**Exercise aim:** Each record below must be returned exactly, with no line left out.

+ + +

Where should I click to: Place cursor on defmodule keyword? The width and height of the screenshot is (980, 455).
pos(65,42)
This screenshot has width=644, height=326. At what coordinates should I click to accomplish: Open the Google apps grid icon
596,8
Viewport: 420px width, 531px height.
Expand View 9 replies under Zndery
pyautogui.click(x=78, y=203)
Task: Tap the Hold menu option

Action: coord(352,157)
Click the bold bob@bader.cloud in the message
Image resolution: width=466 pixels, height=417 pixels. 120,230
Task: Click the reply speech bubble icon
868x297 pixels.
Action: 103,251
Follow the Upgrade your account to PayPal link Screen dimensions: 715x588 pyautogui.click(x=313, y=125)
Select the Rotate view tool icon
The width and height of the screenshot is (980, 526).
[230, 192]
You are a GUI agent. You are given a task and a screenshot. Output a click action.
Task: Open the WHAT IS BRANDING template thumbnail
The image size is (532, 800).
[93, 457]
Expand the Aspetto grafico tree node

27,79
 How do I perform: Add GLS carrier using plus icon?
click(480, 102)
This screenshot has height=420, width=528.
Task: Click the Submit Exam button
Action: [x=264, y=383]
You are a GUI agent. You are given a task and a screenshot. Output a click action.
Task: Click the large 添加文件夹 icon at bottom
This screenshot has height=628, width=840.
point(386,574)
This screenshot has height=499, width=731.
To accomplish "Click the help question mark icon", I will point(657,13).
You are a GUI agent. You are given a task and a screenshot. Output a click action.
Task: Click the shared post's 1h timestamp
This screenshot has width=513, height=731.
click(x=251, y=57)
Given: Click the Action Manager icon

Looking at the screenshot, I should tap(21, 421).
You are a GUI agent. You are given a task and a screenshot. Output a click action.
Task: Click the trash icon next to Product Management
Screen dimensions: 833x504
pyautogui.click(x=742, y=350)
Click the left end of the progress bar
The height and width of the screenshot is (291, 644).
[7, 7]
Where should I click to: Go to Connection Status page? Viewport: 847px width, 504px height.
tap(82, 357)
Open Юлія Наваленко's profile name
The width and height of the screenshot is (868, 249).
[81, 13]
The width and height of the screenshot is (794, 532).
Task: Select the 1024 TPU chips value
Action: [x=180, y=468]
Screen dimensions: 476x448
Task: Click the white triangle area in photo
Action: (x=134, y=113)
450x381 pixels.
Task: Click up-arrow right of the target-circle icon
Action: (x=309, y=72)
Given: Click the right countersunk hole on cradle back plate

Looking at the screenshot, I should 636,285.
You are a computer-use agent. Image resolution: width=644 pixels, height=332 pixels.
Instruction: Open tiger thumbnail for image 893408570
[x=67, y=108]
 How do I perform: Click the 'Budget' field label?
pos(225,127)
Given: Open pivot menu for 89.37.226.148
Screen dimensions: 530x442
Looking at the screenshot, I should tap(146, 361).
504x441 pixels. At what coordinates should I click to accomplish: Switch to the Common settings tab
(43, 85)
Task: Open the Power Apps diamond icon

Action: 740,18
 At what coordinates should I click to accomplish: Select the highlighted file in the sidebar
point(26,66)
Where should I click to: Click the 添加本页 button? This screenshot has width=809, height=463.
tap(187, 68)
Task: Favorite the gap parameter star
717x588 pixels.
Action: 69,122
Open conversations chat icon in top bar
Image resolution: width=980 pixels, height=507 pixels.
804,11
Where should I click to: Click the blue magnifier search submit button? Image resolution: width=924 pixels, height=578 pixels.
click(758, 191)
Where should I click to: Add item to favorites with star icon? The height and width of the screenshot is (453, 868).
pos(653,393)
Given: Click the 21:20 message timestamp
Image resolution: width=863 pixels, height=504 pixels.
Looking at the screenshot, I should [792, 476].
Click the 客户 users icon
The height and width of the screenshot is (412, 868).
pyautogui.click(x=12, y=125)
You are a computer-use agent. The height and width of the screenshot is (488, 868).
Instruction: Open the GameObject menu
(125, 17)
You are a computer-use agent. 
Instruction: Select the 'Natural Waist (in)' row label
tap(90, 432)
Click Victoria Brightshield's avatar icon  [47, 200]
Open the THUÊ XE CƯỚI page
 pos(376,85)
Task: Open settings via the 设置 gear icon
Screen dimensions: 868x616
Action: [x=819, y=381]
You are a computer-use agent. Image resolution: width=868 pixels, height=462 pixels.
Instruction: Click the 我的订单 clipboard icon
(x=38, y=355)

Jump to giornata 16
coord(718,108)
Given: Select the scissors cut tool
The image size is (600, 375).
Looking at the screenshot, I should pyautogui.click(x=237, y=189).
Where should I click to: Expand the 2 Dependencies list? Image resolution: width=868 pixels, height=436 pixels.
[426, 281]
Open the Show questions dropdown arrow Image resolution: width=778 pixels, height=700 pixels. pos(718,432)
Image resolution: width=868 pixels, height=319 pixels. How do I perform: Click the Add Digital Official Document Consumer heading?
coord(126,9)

+ + +

**Output for this exercise:**
Where should I click to: Place cursor on defmodule keyword? The width and height of the screenshot is (980, 455).
pos(65,42)
This screenshot has width=644, height=326. At what coordinates should I click to accomplish: Open the Google apps grid icon
596,8
Viewport: 420px width, 531px height.
Expand View 9 replies under Zndery
pyautogui.click(x=78, y=203)
Task: Tap the Hold menu option

Action: coord(352,157)
Click the bold bob@bader.cloud in the message
Image resolution: width=466 pixels, height=417 pixels. 120,230
Task: Click the reply speech bubble icon
868x297 pixels.
Action: 103,251
Follow the Upgrade your account to PayPal link Screen dimensions: 715x588 pyautogui.click(x=313, y=125)
Select the Rotate view tool icon
The width and height of the screenshot is (980, 526).
[230, 192]
You are a GUI agent. You are given a task and a screenshot. Output a click action.
Task: Open the WHAT IS BRANDING template thumbnail
The image size is (532, 800).
[93, 457]
Expand the Aspetto grafico tree node

27,79
 How do I perform: Add GLS carrier using plus icon?
click(480, 102)
This screenshot has height=420, width=528.
Task: Click the Submit Exam button
Action: [x=264, y=383]
You are a GUI agent. You are given a task and a screenshot. Output a click action.
Task: Click the large 添加文件夹 icon at bottom
This screenshot has height=628, width=840.
point(386,574)
This screenshot has height=499, width=731.
To accomplish "Click the help question mark icon", I will point(657,13).
You are a GUI agent. You are given a task and a screenshot. Output a click action.
Task: Click the shared post's 1h timestamp
This screenshot has width=513, height=731.
click(x=251, y=57)
Given: Click the Action Manager icon

Looking at the screenshot, I should tap(21, 421).
You are a GUI agent. You are given a task and a screenshot. Output a click action.
Task: Click the trash icon next to Product Management
Screen dimensions: 833x504
pyautogui.click(x=742, y=350)
Click the left end of the progress bar
The height and width of the screenshot is (291, 644).
[7, 7]
Where should I click to: Go to Connection Status page? Viewport: 847px width, 504px height.
tap(82, 357)
Open Юлія Наваленко's profile name
The width and height of the screenshot is (868, 249).
[81, 13]
The width and height of the screenshot is (794, 532).
Task: Select the 1024 TPU chips value
Action: [x=180, y=468]
Screen dimensions: 476x448
Task: Click the white triangle area in photo
Action: (x=134, y=113)
450x381 pixels.
Task: Click up-arrow right of the target-circle icon
Action: (x=309, y=72)
Given: Click the right countersunk hole on cradle back plate

Looking at the screenshot, I should 636,285.
You are a computer-use agent. Image resolution: width=644 pixels, height=332 pixels.
Instruction: Open tiger thumbnail for image 893408570
[x=67, y=108]
 How do I perform: Click the 'Budget' field label?
pos(225,127)
Given: Open pivot menu for 89.37.226.148
Screen dimensions: 530x442
Looking at the screenshot, I should tap(146, 361).
504x441 pixels. At what coordinates should I click to accomplish: Switch to the Common settings tab
(43, 85)
Task: Open the Power Apps diamond icon

Action: 740,18
 At what coordinates should I click to accomplish: Select the highlighted file in the sidebar
point(26,66)
Where should I click to: Click the 添加本页 button? This screenshot has width=809, height=463.
tap(187, 68)
Task: Favorite the gap parameter star
717x588 pixels.
Action: 69,122
Open conversations chat icon in top bar
Image resolution: width=980 pixels, height=507 pixels.
804,11
Where should I click to: Click the blue magnifier search submit button? Image resolution: width=924 pixels, height=578 pixels.
click(758, 191)
Where should I click to: Add item to favorites with star icon? The height and width of the screenshot is (453, 868).
pos(653,393)
Given: Click the 21:20 message timestamp
Image resolution: width=863 pixels, height=504 pixels.
Looking at the screenshot, I should [792, 476].
Click the 客户 users icon
The height and width of the screenshot is (412, 868).
pyautogui.click(x=12, y=125)
You are a computer-use agent. The height and width of the screenshot is (488, 868).
Instruction: Open the GameObject menu
(125, 17)
You are a computer-use agent. 
Instruction: Select the 'Natural Waist (in)' row label
tap(90, 432)
Click Victoria Brightshield's avatar icon  [47, 200]
Open the THUÊ XE CƯỚI page
 pos(376,85)
Task: Open settings via the 设置 gear icon
Screen dimensions: 868x616
Action: [x=819, y=381]
You are a computer-use agent. Image resolution: width=868 pixels, height=462 pixels.
Instruction: Click the 我的订单 clipboard icon
(x=38, y=355)

Jump to giornata 16
coord(718,108)
Given: Select the scissors cut tool
The image size is (600, 375).
Looking at the screenshot, I should pyautogui.click(x=237, y=189).
Where should I click to: Expand the 2 Dependencies list? Image resolution: width=868 pixels, height=436 pixels.
[426, 281]
Open the Show questions dropdown arrow Image resolution: width=778 pixels, height=700 pixels. pos(718,432)
Image resolution: width=868 pixels, height=319 pixels. How do I perform: Click the Add Digital Official Document Consumer heading?
coord(126,9)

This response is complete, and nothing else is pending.